EXTRACTED MATERIAL:
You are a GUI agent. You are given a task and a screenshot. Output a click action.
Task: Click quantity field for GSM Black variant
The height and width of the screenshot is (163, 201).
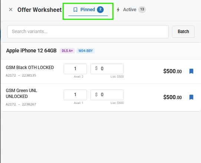(75, 69)
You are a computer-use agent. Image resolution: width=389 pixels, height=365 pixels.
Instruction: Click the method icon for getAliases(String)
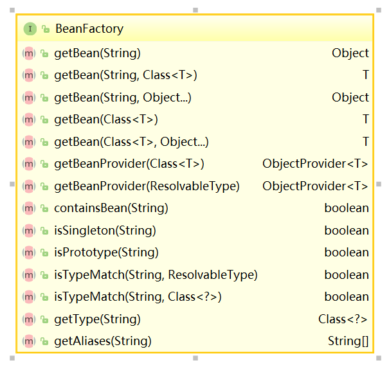[28, 341]
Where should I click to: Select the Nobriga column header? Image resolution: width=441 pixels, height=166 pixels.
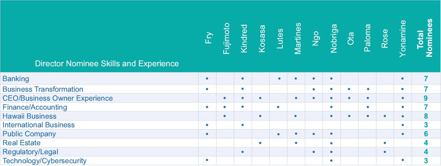(333, 39)
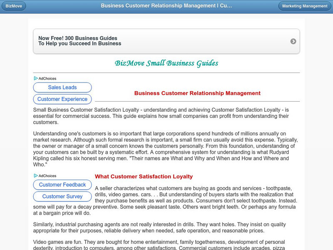
Task: Click the AdChoices triangle icon above Customer Feedback
Action: point(36,176)
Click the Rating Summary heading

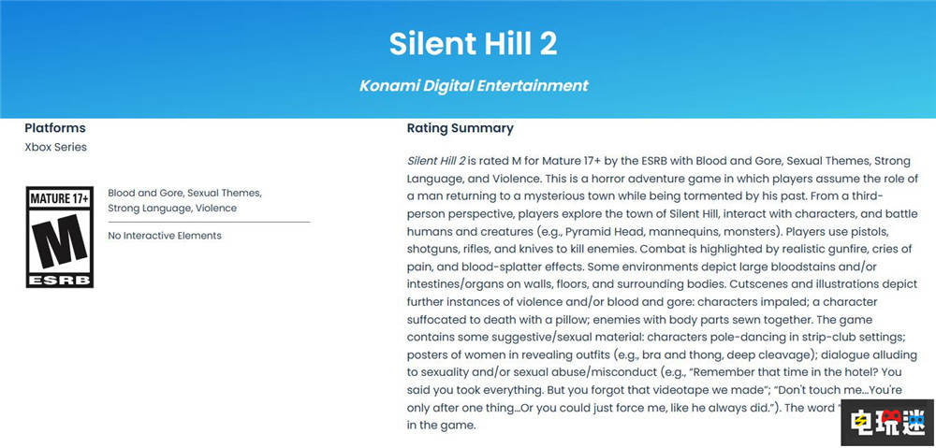coord(460,128)
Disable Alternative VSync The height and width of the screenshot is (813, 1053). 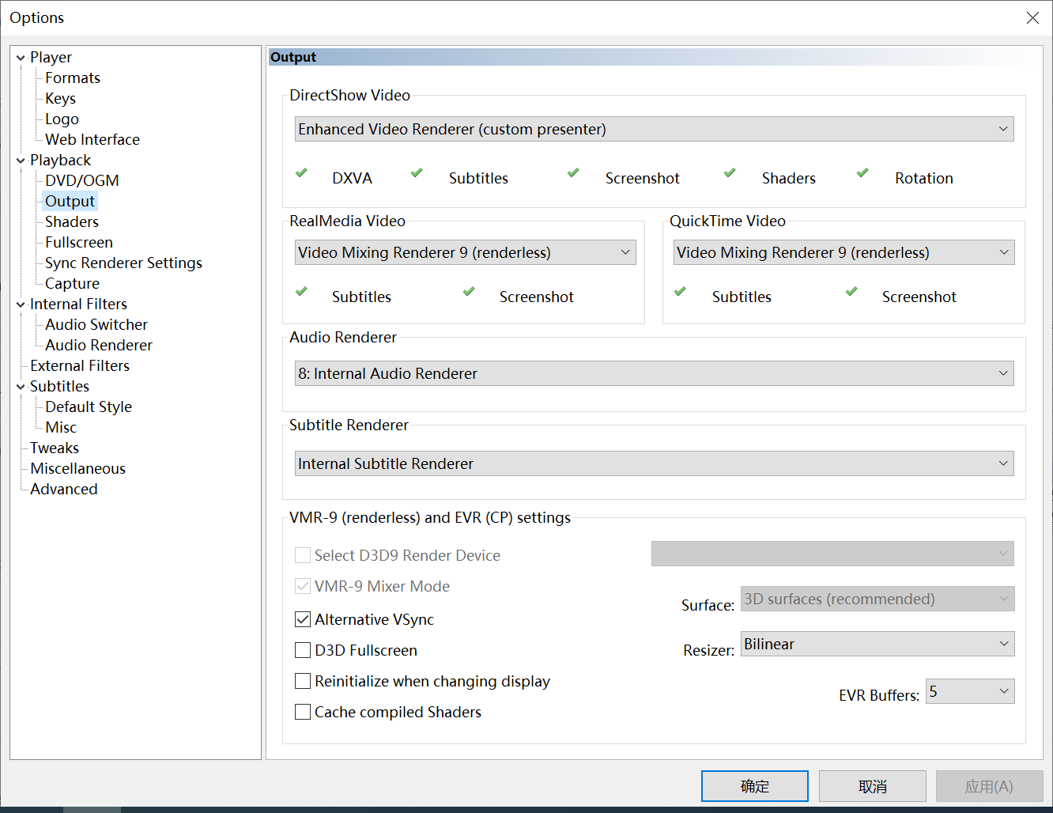click(x=302, y=619)
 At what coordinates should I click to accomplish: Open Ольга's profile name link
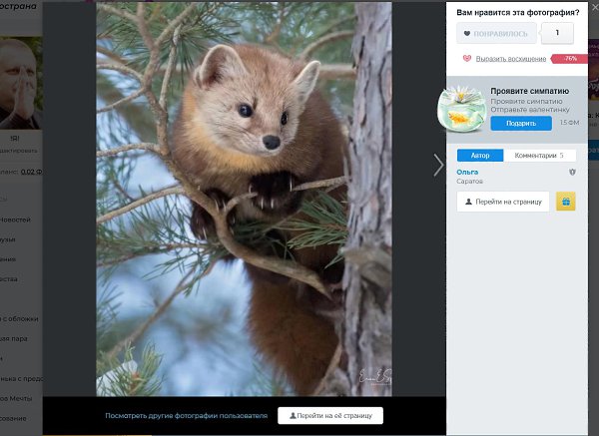click(x=467, y=172)
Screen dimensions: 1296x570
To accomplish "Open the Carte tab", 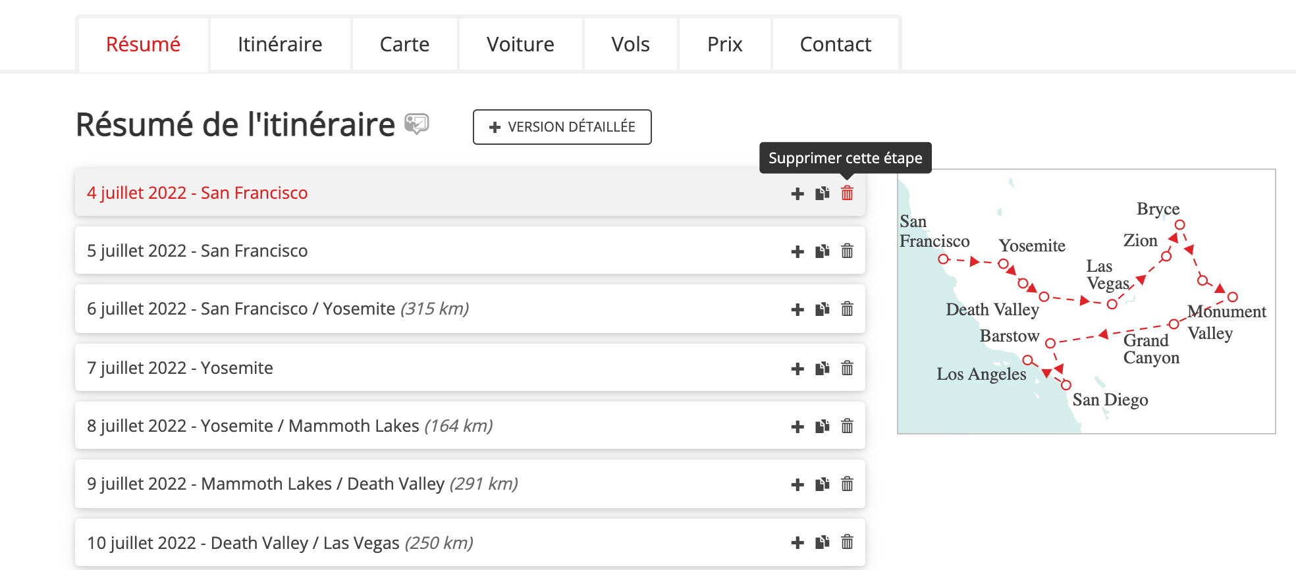I will pos(404,44).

INSTRUCTIONS FOR THE TASK:
Locate the lines above that hold the word "agent". Show every one of them.

RESPONSE TO THIS EXERCISE:
You are a GUI agent. You are given a task and a screenshot. Output a click action.
You are a computer-use agent. Image resolution: width=389 pixels, height=365 pixels.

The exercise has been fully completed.